ZOMG That's one of the stupidest justifications for fucking up DNS and censoring the Internet that I've ever heard.

A lot (majority?) of consumers don't realise that for all the brand loyality they might have in respect of Google and Paypal, etc^, they are services that are easily misused by unrelated third parties and so should not be taken as any sort of 'trust mark' in they way that shopping in large well-known department store does.

The nurse controlling your preemie's heart rate monitor is too stupid to know the difference between Google and Nordstrom's.

Oh give me a fucking break.

I had a preemie too. Those nurses are all sharp as tacks. She knew exactly what she was doing.
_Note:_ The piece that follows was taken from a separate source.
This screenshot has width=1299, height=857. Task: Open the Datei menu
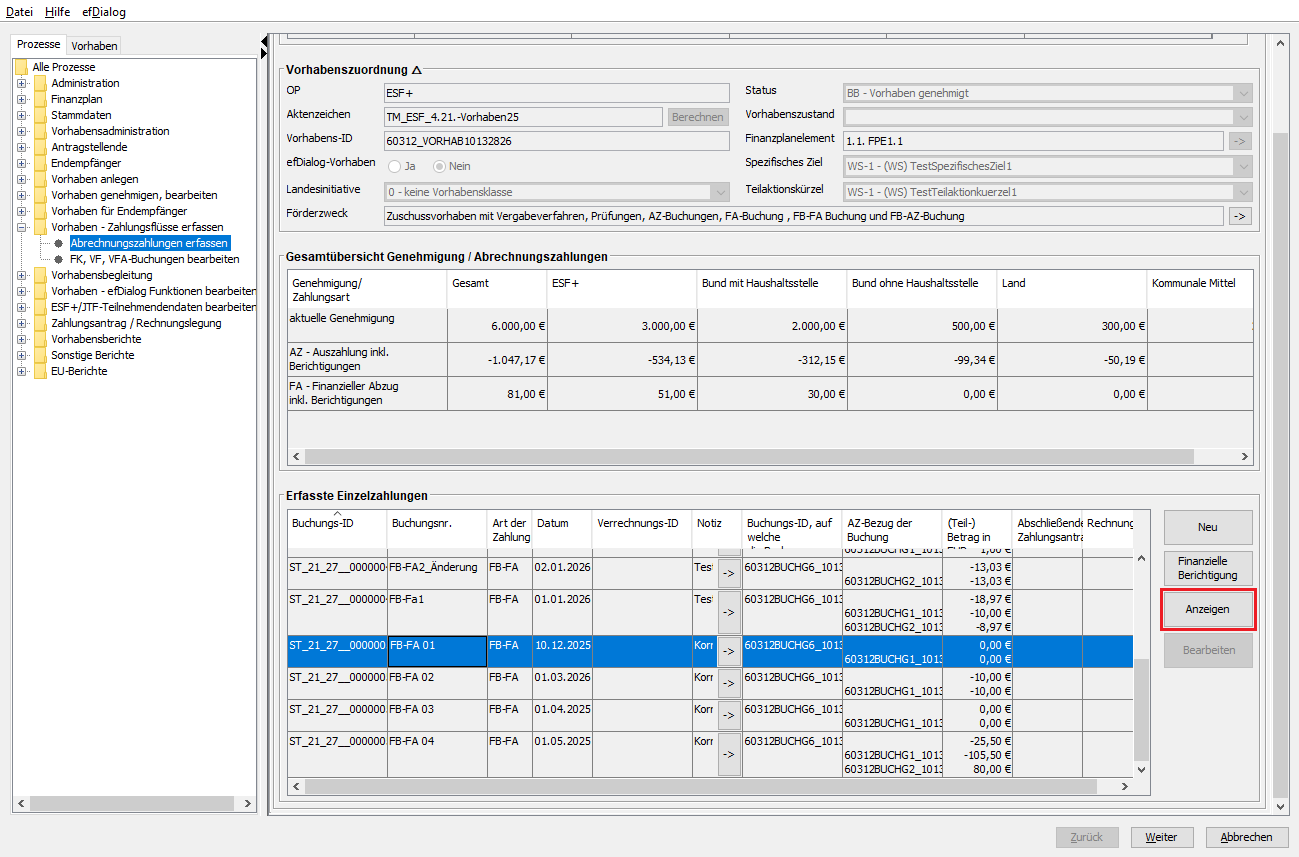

Read the comment again dude. Never suggested that this (or similar) judgements are worth it. Also, I asked her, she didn't. Nor do the hundreds of thousands of other people who fall for these scams. Fact is though, unless the tech companies that are de facto facilitating these scams don't become better at preventing them, these judgements (and the sort of scary legislation that get proposed to deal with it) will become more common.


I asked her, she didn't.

If the cheaper one has nearly all the same physical properties and a vastly better price, she didn't care very much if it was a "genuine" article. Nurses are very utilitarian.

Now you can believe that is a good way or a bad way to think, but it's not a problem that's going to be significantly improved by having the legal system DNS-jacking .com and trying to censor the internet.
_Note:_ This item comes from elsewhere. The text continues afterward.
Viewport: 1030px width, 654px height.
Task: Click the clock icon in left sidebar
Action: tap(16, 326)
tech companies that are de facto facilitating these scams

As if there were no scams before the "tech companies" came along to facilitate them.

Yes, there probably are businesses and business models that are threatened by a post-information-scarcity world. But whole societies are threatened by censorship.

But, more immediately and directly, the security of critical infrastructure like DNS (and our networks that depend on it) is threatened by these attempts to kink around with it.